Un pas décisif vient d’être franchi dans la gestion des relations intercommunautaires et l’impact des activités minières autour du site de Tombolo. Réunies ce vendredi 21 août 2026 dans le village de Mpwene, les parties prenantes du projet porté par l’Entreprise Générale du Cobalt (EGC) ont jeté les bases d’une concertation structurée pour apaiser les tensions et clarifier la feuille de route du projet.

Organisée sous l’égide de l’ONG Action Sans Frontières, en présence de son Coordonnateur National Maître MICA NTENGA, cette table ronde a réuni autour d’une même table le chef de groupement, les autorités coutumières, les représentants des communautés locales ainsi que la direction d’EGC.
L’objectif principal de la rencontre était de répondre à l’exaspération grandissante des populations locales. Jusqu’ici, les riverains dénonçaient vivement le manque de considération, de communication et de concertation préalable de la part de la société minière dans la conduite de ses opérations sur le terrain, dont les répercussions touchent directement leurs terres et leurs moyens de subsistance.

Mesurage des champs et délocalisations : les engagements d’EGC
Prenant la parole face aux griefs soulevés, le chargé des affaires sociales d’EGC s’est employé à rassurer l’assistance. Reconnaissant la nécessité d’intensifier les canaux d’information, il a annoncé le lancement prochain d’un travail d’évaluation de terrain mené conjointement avec les experts du ministère de l’Agriculture.
Cette expertise technique aura pour but de mesurer avec exactitude l’étendue des terres agricoles impactées. L’entreprise s’est engagée à ce que toute procédure de délocalisation éventuelle ou d’indemnisation se déroule dans des conditions rigoureuses, justes et équitables.
De leur côté, les chefs de terre ont insisté sur l’urgence de garantir une transparence totale afin de couper court aux rumeurs et à la désinformation qui fragilisent le climat social.

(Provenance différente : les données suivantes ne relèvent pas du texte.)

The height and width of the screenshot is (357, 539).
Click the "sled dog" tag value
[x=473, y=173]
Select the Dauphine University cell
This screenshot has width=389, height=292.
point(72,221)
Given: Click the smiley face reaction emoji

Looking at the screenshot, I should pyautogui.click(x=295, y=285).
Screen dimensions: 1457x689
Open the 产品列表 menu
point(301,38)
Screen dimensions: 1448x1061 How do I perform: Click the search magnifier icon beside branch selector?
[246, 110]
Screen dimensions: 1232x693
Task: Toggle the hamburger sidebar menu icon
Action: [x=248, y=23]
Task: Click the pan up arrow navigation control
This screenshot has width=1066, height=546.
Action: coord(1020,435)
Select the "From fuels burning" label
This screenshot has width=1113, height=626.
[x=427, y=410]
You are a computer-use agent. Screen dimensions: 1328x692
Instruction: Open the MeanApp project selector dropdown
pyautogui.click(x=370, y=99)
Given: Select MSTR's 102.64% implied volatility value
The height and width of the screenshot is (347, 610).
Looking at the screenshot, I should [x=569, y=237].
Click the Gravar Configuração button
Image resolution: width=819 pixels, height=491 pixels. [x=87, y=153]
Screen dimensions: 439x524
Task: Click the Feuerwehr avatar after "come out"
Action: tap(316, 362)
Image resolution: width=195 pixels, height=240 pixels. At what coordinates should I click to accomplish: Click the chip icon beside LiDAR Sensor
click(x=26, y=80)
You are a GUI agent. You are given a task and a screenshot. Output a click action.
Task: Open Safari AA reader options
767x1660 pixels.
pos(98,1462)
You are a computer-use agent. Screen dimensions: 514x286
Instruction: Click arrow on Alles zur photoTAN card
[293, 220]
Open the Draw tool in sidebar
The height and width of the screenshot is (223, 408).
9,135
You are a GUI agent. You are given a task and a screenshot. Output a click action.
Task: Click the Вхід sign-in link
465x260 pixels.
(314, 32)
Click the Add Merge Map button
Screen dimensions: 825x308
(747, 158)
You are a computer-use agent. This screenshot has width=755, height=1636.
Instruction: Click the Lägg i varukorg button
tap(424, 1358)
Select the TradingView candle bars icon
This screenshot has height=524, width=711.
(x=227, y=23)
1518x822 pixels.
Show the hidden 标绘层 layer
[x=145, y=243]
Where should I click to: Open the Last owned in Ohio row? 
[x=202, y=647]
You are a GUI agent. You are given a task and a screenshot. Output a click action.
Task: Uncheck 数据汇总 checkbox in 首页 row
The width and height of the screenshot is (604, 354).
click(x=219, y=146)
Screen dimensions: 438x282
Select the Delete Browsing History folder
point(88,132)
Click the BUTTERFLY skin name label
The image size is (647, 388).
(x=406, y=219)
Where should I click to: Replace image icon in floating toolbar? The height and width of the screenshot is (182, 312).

Institutionnalisation du dialogue permanent
L’aboutissement majeur de cette journée réside dans l’approbation unanime d’une proposition soumise par la société civile : la création formelle d’un cadre permanent de dialogue.
Cette instance permanente regroupera :
Le chef de groupement et une dizaine de chefs de villages directement affectés ;
Les délégués et représentants des communautés riveraines ;
Les acteurs de la société civile ;
La représentation sociale de l’entreprise EGC.
Véritable pont d’échange, ce cadre aura pour mission d’assurer le suivi régulier des engagements, de remonter les griefs de la population en temps réel et de prévenir de manière proactive tout malentendu susceptible de perturber la cohabitation pacifique.